● **EXTRACTED ENTRIES**
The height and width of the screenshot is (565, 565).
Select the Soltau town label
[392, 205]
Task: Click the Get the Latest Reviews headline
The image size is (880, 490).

...

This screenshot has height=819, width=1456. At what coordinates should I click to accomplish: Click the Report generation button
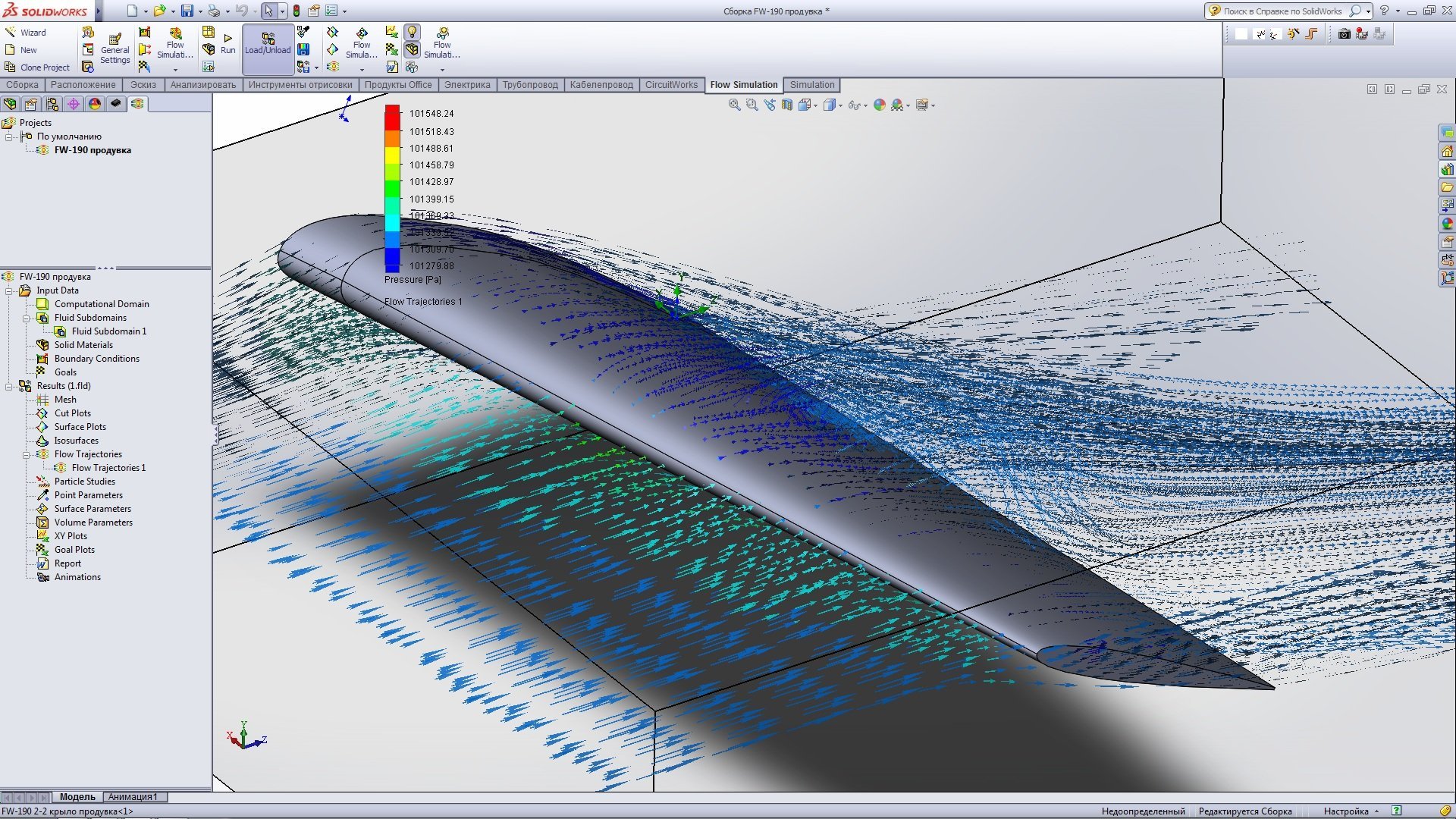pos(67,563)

● **DIRECTIONS**
In the data from the line containing "This screenshot has" through the line containing "pos(67,563)", inclusive, switch "Report generation" to "Invoice download" and give those lines again with no other change. Leave the pictures out of the answer.

● **ANSWER TO THE EXERCISE**
This screenshot has height=819, width=1456. At what coordinates should I click to accomplish: Click the Invoice download button
pos(67,563)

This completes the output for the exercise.